"Melro de Penas azuis"
O meu gato observa atentamente o melro indiano da minha mãe, dentro da gaiola. Um melro de de penas azuis escuras, safiras iridiscentes, como o pescoço de um pavão. A curiosidade e o instinto de caçador são activados pelos pulinhos nervosos do pássaro, que vem comer à minha mão. No Inverno, as suas patitas negro-azeviche estão, normalmente, geladas, pelo que o animal se sente bem ao empoleirar-se na minha mão, para fugir ao frio do poleiro, que está, mesmo assim, cuidadosamente forrado a tecido.
Se calhar, devíamos trocar a seda por veludo no Inverno…
Trata-se de um melro que não canta como os outros melros – pretos, de bico alaranjado – europeus. É um melro que grasna. E que quase fala. Também gosta de assobiar ao desafio com o pessoal da casa. É aquilo a que se pode chamar de um pássaro interactivo.
Chamei-lhe Júlio.
Por causa do gato da minha avó.
Júlio, também.
O gato mais inteligente de todos os tempos.
E bravio. Como um lince.
Indomável e independente. Completamente senhor do seu nariz.

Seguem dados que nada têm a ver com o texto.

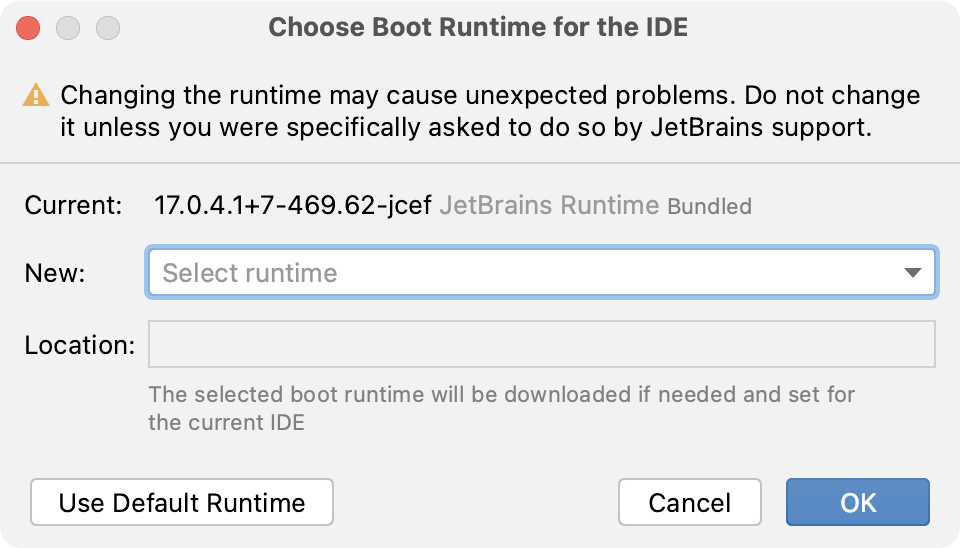
Task: Click the grayed "JetBrains Runtime" text
Action: click(x=549, y=207)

Um gato que esperava cautelosamente a minha avó sair de casa para se enfiar na cama onde dormiam a minha mãe e as minhas tias, que o adoravam.
Apesar das pulgas.
Inteligente, também, pela precisão com que calculava a exacta fracção de segundos de distracção da minha avó e roubar o carapau de cima da banca de granito na cozinha onde ela preparava o jantar.

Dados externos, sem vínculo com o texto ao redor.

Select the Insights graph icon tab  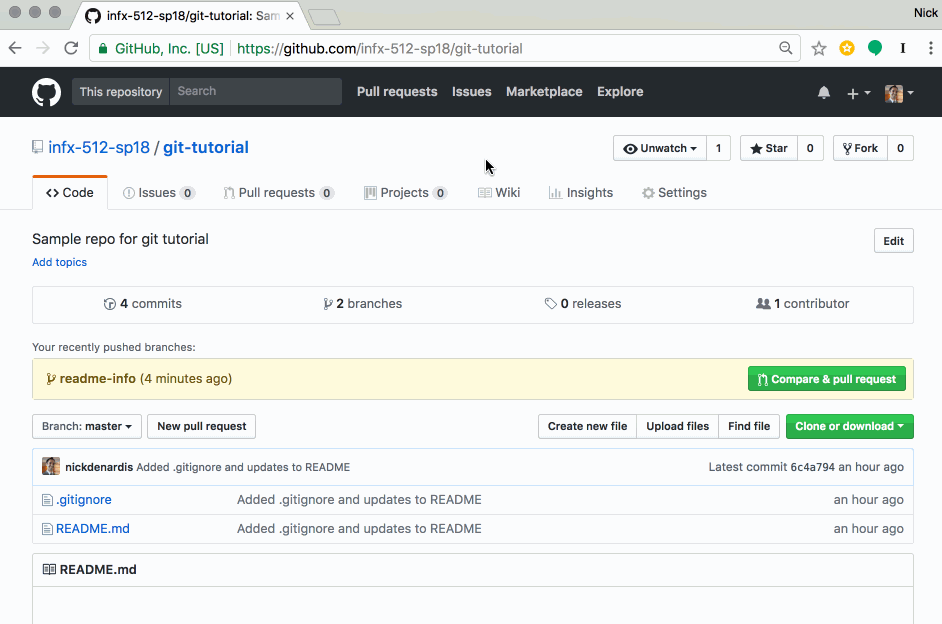pos(555,192)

Ou quando empurrava um ovo cru de cima da mesa para que este se estatelasse no chão da cozinha, que ele limpava cuidadosamente, deixando apenas as cascas como prova do crime!
Mas a capacidade de raciocínio do Júlio-pássaro, o de penas azuis-safira – que se tornam esmeralda ou ametista consoante a intensidade da luz, penas onde apenas ao sol do meio-dia se distinguem os ocelos, quase negros, nas extremidades das asas – não lhe fica nada a dever.

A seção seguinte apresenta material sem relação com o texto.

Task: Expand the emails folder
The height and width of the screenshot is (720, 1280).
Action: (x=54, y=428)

Mal ouve a porta do frigorífico a ser aberta ou a gaveta dos talheres, põe-se logo a grasnar, como que a dizer: “Não se esqueçam de mim! Sou tão gente como vós!”
O que é verdade.
Pelo menos na necessidade de comunicar, os pássaros tornam-se tão gregários e sociáveis quanto os homens.
Ou até mais.
O que tenho observado leva-me a concluir que, quanto mais conversa se dá a um pássaro, mais homem ele se julga.
Até se esquece que está prisioneiro. Porque o amor que lhe temos impede-o de definhar.
De tristeza.
De solidão.
De saudade…
O meu gato de olhos verdes tem ciúmes.
Logo que me vê dar de comer ao Júlio, pela manhã, vem roçar-se nas minhas pernas, nuas.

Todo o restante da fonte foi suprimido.